Der zweite Bereich, der eklatanten Veränderungen entgegensieht, ist der Maschinen- und Anlagenbau. Fertigungsstraßen mit immer mehr Robotik und hochflexiblen Fertigungszellen werden entstehen, um variierende Produktmodule im Takt der Serienfertigung herzustellen. Das Erkennen der Produktgeometrie und das Reagieren in Sekundenbruchteilen erfordert die Planung und Dokumentation von einem Vielfachen an Sensoren und Aktoren. Das verlangt nach mehr Intelligenz. Alte Technologien haben ausgedient. Ethernet gewinnt immer mehr an Bedeutung. Das Mehr an Informationen ergibt komplexere Datenströme durch Dezentralisierung und aufwändigere Steuerungen, die ein adäquates Planungssystem brauchen. Im selben Maß, wie sich die Automatisierungstechnik vervielfacht, steigt auch der Engineering-Aufwand – jedoch ohne zusätzliche Ressourcen. Daher muss das Engineering diese Entwicklung mit zeitgewinnender Flexibilität, Durchgängigkeit und Qualität ausgleichen.

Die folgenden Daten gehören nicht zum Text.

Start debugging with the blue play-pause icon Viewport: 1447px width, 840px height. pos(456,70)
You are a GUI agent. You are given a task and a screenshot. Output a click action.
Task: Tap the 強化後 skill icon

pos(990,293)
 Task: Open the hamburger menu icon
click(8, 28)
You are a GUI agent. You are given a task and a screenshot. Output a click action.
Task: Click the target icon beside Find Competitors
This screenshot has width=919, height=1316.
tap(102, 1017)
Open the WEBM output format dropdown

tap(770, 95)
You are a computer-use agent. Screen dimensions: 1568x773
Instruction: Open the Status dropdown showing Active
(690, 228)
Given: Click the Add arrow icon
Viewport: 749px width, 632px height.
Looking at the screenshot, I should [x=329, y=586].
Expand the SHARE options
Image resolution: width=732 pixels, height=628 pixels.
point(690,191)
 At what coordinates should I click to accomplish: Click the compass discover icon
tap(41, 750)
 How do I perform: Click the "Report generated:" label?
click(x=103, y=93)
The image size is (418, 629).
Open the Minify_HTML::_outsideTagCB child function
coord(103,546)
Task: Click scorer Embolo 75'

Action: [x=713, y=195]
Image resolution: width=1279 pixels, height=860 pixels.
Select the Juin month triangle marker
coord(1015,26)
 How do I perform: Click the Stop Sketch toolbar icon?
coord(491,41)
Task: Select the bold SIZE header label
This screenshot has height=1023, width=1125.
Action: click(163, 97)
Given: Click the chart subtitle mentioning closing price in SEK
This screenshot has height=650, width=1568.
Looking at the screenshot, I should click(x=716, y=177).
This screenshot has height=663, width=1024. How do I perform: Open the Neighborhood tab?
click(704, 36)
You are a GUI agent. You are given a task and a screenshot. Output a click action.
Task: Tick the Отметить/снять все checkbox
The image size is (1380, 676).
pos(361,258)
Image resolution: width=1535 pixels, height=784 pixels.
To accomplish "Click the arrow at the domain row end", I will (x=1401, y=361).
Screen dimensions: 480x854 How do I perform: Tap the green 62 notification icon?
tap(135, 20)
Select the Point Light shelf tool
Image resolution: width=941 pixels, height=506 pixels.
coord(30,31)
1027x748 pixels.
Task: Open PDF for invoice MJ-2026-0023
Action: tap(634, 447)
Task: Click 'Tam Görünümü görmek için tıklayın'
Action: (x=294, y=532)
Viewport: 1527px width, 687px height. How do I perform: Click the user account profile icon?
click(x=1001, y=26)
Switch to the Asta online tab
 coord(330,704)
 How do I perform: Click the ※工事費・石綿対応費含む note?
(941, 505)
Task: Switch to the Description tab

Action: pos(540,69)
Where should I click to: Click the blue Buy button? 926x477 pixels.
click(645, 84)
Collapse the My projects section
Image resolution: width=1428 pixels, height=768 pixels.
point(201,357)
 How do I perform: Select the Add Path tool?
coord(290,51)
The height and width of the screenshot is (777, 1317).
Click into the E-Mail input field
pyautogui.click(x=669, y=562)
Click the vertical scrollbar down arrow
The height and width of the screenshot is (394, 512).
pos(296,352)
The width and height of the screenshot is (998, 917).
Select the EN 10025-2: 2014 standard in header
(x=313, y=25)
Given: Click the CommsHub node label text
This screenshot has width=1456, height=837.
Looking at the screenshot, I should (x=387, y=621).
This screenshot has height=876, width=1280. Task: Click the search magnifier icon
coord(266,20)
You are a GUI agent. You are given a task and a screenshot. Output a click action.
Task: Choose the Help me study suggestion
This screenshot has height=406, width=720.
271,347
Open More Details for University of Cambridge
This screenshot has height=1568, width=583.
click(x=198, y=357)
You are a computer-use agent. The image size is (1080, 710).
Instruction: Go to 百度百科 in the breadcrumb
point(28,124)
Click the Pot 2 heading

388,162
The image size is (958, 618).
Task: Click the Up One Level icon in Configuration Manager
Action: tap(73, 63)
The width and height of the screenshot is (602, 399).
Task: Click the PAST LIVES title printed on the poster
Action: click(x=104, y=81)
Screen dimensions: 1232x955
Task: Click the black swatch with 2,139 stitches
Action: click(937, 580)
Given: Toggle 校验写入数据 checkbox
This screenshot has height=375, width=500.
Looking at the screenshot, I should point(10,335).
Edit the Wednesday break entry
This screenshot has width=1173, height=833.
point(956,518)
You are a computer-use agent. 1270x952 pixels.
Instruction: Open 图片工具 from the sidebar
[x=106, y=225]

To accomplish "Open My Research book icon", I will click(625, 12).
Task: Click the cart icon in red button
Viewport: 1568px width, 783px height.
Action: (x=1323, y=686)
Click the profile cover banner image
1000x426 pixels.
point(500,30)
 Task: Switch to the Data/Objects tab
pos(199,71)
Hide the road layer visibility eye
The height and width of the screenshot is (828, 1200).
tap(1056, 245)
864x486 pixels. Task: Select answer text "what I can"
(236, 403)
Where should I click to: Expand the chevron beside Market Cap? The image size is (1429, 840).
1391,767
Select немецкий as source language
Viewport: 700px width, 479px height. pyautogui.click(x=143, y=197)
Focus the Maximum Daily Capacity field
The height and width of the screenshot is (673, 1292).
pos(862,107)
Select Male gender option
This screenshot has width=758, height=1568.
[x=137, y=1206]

Mit einem dritten Aspekt der Entwicklung zu Industrie 4.0 schließt sich der Kreis der erweiterten Anforderungen an das Engineering von Produkten und Fertigungsanlagen. Aus der Fertigungssicht wird bei Betrachtung der einzelnen Maschinen einer Anlage schnell auch wieder die Produktsicht: Wenn in Zukunft ein Kunde eine Maschine ordert, die zehn verschiedene Produkte seriell bearbeiten kann, dann werden solche Maschinen etwa so komplex wie ein Auto. So wird im Sondermaschinenbau das Thema Modularität noch einmal einen gewaltigen Schub erleben. Das Arbeiten mit hochkomplexen Baukastensystemen wird noch notwendiger. Herkömmliche Engineering-Methoden ohne zentrale Datenbank werden der kommenden Datenflut und Kombinatorik nicht gewachsen sein.
ÄNDERUNGSMANAGEMENT
Allein die Anforderungen an das Änderungsmanagement werden durch die wachsende Vielfalt à la 4.0 noch einmal deutlich potenziert. Es muss zwei unterschiedliche, aber parallel existierende Arbeitsweisen unterstützen, um den zukünftigen Aufgaben gerecht zu werden: zum einen das kooperative Arbeiten einer Gruppe an einem Versionsstand eines bestimmten Themas – schon das ist nur mit zentraler Datenhaltung effizient machbar –, zum anderen das asynchrone Arbeiten unterschiedlicher Disziplinen an einem Produkt. Ändern sich Anschlüsse oder Kabellängen, muss jeder betroffene Bereich davon wissen. Das ist sofort der Fall, wenn alle auf derselben Datenbasis arbeiten. Nur eine zentrale Datenbank erkennt automatisch Änderungen an jeder Stelle und zeigt sie an, sodass jede Gruppe ihren Anteil unmittelbar anpassen kann. (pi/aw)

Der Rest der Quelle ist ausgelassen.